The battery is our power-supply. Depending on the discharging current I_B consumed by our drive-train, the battery will display a voltage U_B.

We are looking for a mathematical model that accounts for discharging operations only and we are not interested in high-frequency load-idle-cycles. Long-term changes of battery-parameters are out of scope.

We copy the typical specifications for a LiPo battery used for RC Model Cars to be:

• total capacity: Q_B0 = 5000 mAh,
• voltage: U_B0 = 11.1 V,
• C-rating: 25.

The C-rating refers to the rate of energy the battery can safely discharge continuously, represented in terms of current as a multiple of its overall capacity. The maximum continuous current for this battery is

${\displaystyle \begin{array}{ll}{I}_{B,max}& =5000mAh\cdot 25\cdot 1/h\\ & =125A\end{array}}$

Also we need to model the battery heat to avoid excessive temperatures T_B of the battery.

Structure

Our model accounts for two aspects:

1. power delivery and
2. temperature.

## WRITTEN EXERCISE
Carry on the battery-model text from its final line.

## DATASET RECORDS

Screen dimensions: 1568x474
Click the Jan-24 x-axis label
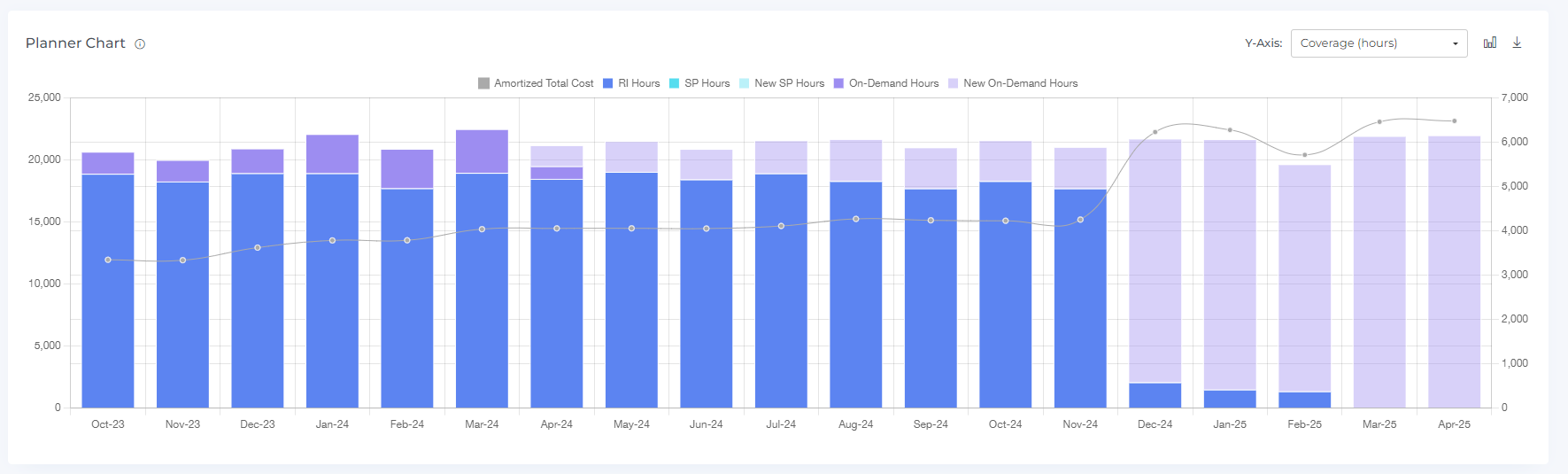[x=332, y=424]
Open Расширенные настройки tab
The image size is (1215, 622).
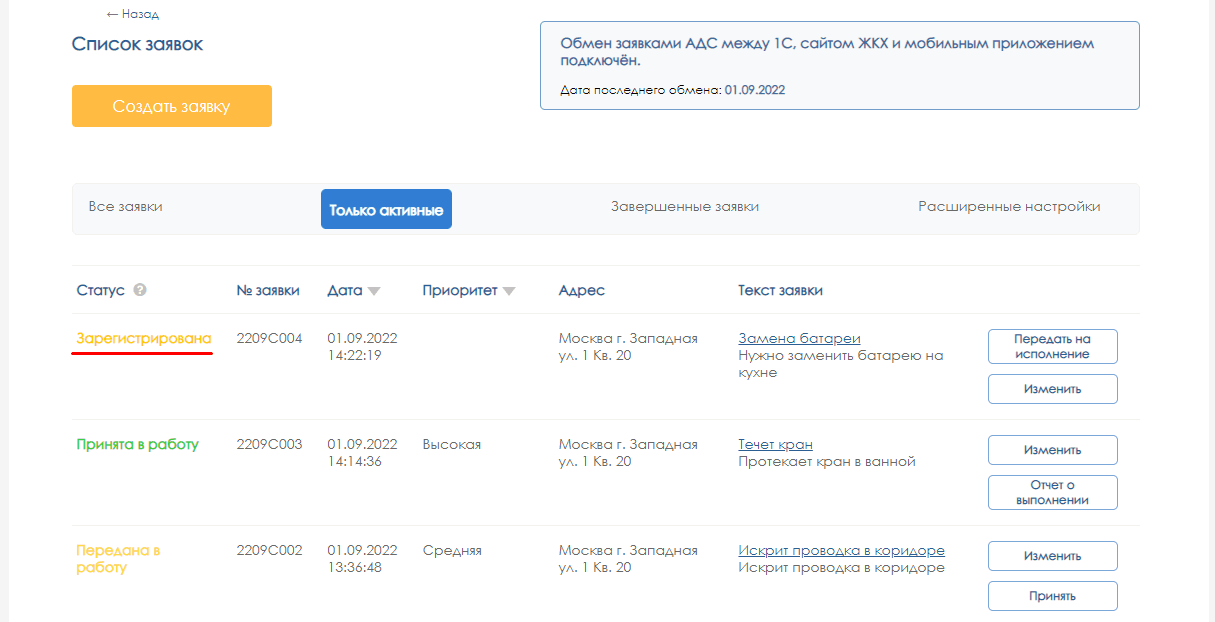[1009, 207]
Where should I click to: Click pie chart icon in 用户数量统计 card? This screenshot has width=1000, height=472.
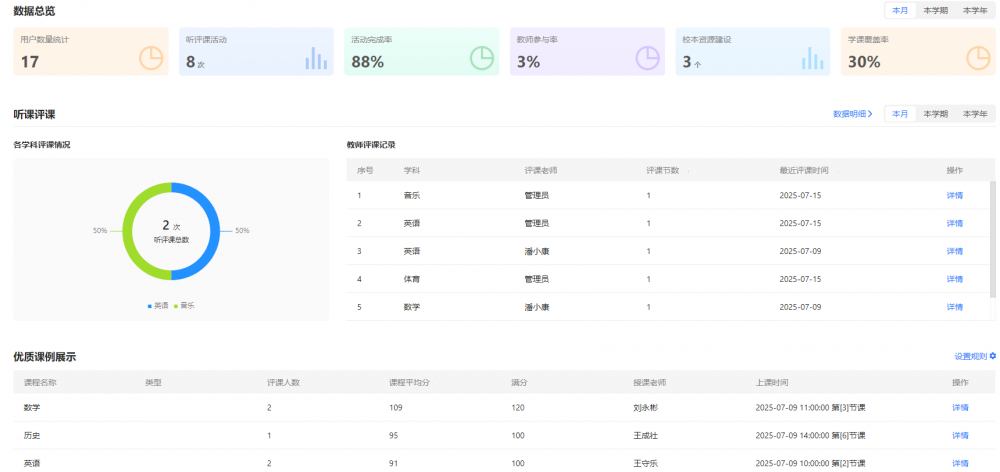tap(150, 58)
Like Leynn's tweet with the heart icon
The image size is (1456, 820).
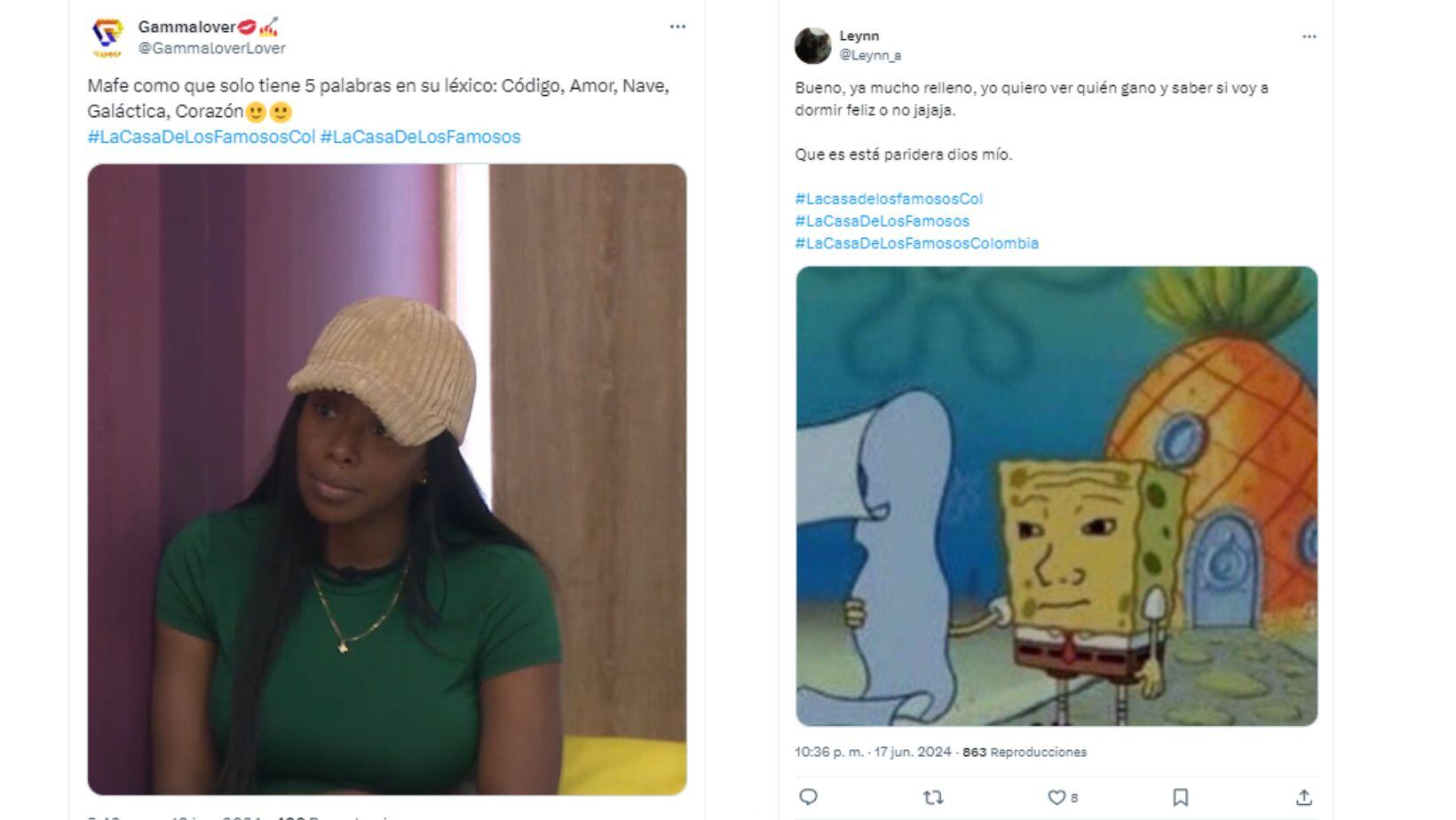(1056, 798)
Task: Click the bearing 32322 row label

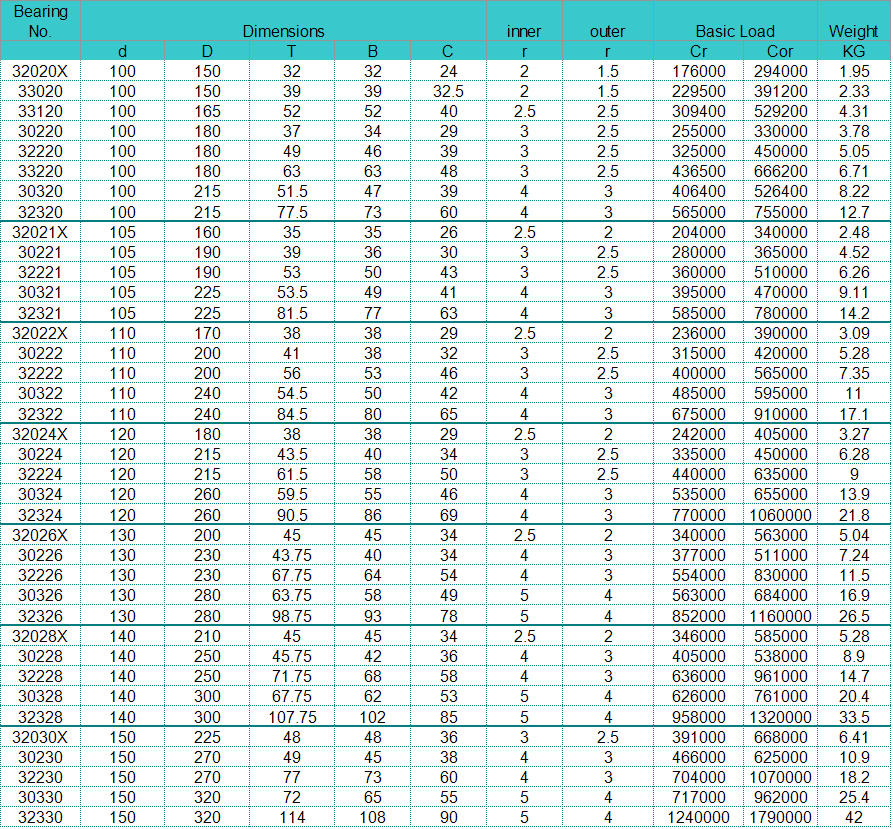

## EXERCISE OUTPUT
Both aspects are related in the sense that discharging operations with high currents lead to high battery-temperatures which will reduce the effective battery capacity.

The equivalent block-diagram of our model is this:

The battery-current I_B entails a battery voltage U_B and Temperature T_B.

Power Delivery

We employ a standard battery model which accounts for

• E: the equilibrium potential
• R₁, R₂: two internal resistances and
• C: an effective capacitance.

In a steady-state-condition, the battery voltage U_B is thus a function of the battery current I_B.

Temperature

Our simple lumped-body model accounts for heat generation inside the battery and heat dissipation over its surface.

In steady-state condition, they are equal, if heat generation ${\displaystyle {\dot{Q}}_H}$ exceeds heat dissipation ${\displaystyle {\dot{Q}}_D}$, the battery heat increases - und thus its temperature.

Model

Power Delivery

Using Kirchhoff’s laws and from the model-diagram of the electric-circuit of the battery, we find the equilibrium conditions

${\displaystyle \begin{array}{ll}{U}_B& =U_1+U_2+E(S_D)\text{ where }E(S_D):=U_E\text{ and }\\ I_B& =I_C+I_{R2}\end{array}}$.

The potential E is a function of the effective battery capacity or the commonly used dimensionless “state of dischange”

${\displaystyle S_D=\frac{{\displaystyle Q_{B0}-Q_B(t)}}{{\displaystyle Q_{B0}}}}$.

E(S_D) depends in a complex way on the electrochemical processes within the battery. We account for this functional relationship using a characteristic curve which we copy from literature.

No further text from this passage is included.